Una propuesta política desde Berlín reaviva la tensión internacional con Donald Trump y abre el debate sobre una Copa del Mundo sin grandes potencias europeas

Washington DC, Estados Unidos – A solo cinco meses del arranque del Mundial 2026, la FIFA observa con creciente inquietud un frente totalmente inesperado. La mayor Copa del Mundo de la historia, con 48 selecciones y organizada por Estados Unidos, México y Canadá, se ve ahora salpicada por una crisis geopolítica que amenaza con trasladarse directamente al terreno deportivo.
El origen del conflicto está en Donald Trump, de nuevo instalado en la Casa Blanca, que ha reactivado su controvertida intención de anexionar Groenlandia a Estados Unidos bajo el argumento de la “seguridad nacional”. La propuesta ha provocado una respuesta airada de Dinamarca, de la Unión Europea y de la OTAN, abriendo una grieta diplomática que no deja de ensancharse.
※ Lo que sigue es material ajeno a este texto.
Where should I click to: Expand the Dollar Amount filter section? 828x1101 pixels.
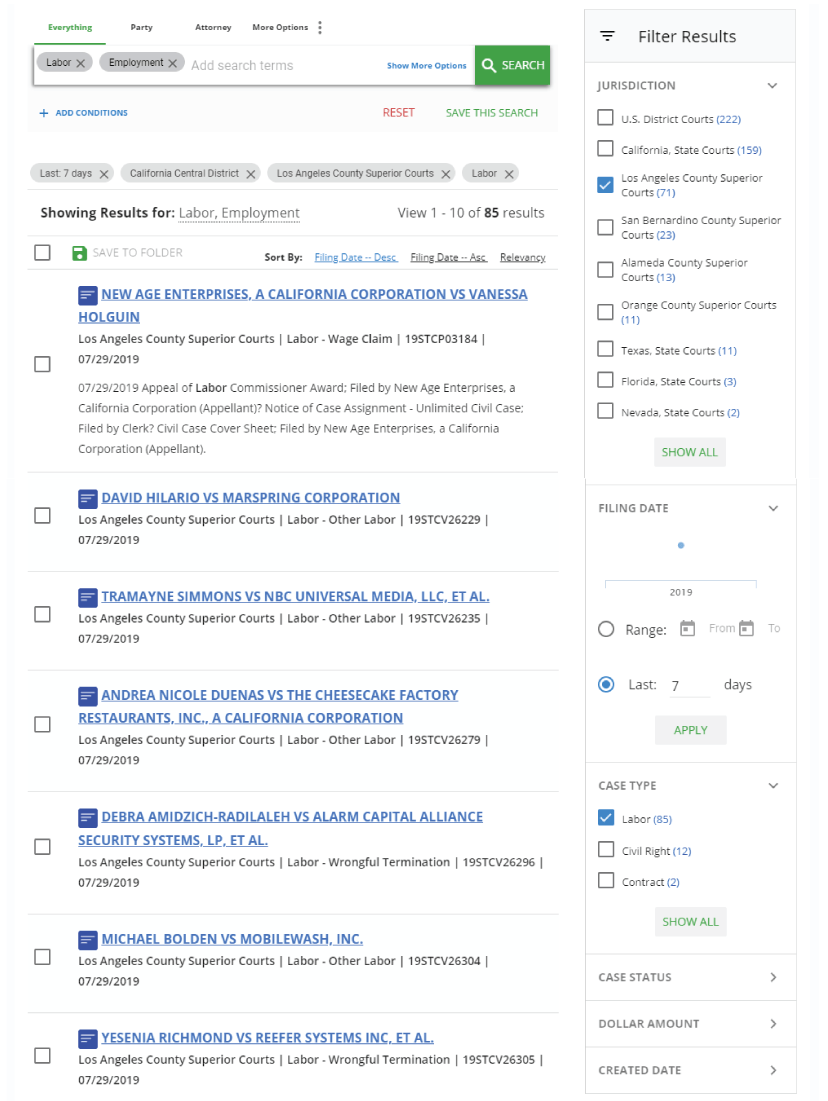tap(772, 1024)
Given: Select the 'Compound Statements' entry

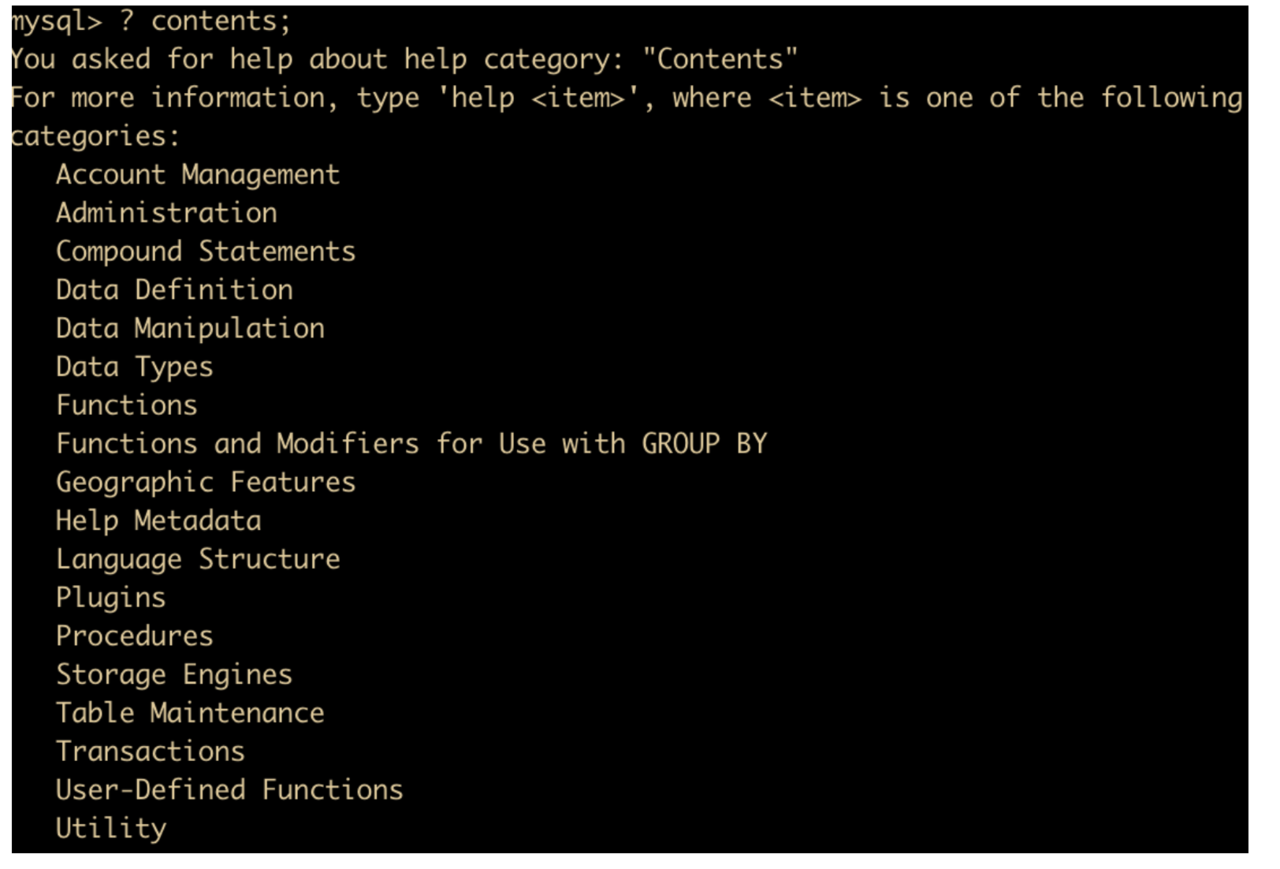Looking at the screenshot, I should pos(206,251).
Desde Alemania ha llegado el aviso más contundente. Jürgen Hardt, dirigente de la Unión Demócrata Cristiana (CDU) y figura próxima al canciller Friedrich Merz, deslizó en una entrevista a Bild una posibilidad que ha hecho saltar todas las alarmas en Zúrich: el boicot alemán al Mundial 2026. “Cancelar el torneo solo se consideraría como último recurso para que el presidente Trump recapacite sobre la cuestión de Groenlandia”, afirmó, dejando claro que el fútbol podría convertirse en herramienta de presión política.
La amenaza no es menor. Alemania, tetracampeona del mundo (1954, 1974, 1990 y 2014), es uno de los pilares históricos del torneo tanto en lo deportivo como en lo económico. Su ausencia supondría un impacto millonario para la FIFA y para los países organizadores, además de un duro golpe a la credibilidad del evento.
El contexto internacional no ayuda a calmar las aguas. La administración Trump ha impuesto aranceles del 10% a ocho países europeos, entre ellos Alemania, Francia y Dinamarca, en represalia por su oposición al plan sobre Groenlandia. A esto se suma un clima interno en Estados Unidos marcado por redadas migratorias, protestas sociales y una creciente tensión política, mientras el país se prepara para acoger la mayor cita futbolística del planeta.
El debate se ha amplificado con la intervención del periodista británico Piers Morgan, cercano a Trump, que lanzó una provocadora reflexión en redes sociales: “¿Y si Inglaterra, Francia, España, Alemania, Portugal, Países Bajos, Noruega e Italia suspenden su participación en el Mundial?”. Un escenario extremo que dejaría al torneo sin la mayoría de sus grandes favoritos y que pondría a la FIFA ante un dilema histórico.
Por ahora, todo permanece en el terreno de la amenaza y la especulación. Pero si alguna federación da el paso definitivo, el Mundial 2026 podría enfrentarse a una crisis sin precedentes antes incluso de que ruede el balón. La pelota, esta vez, no está en el césped, sino en los despachos del poder político internacional.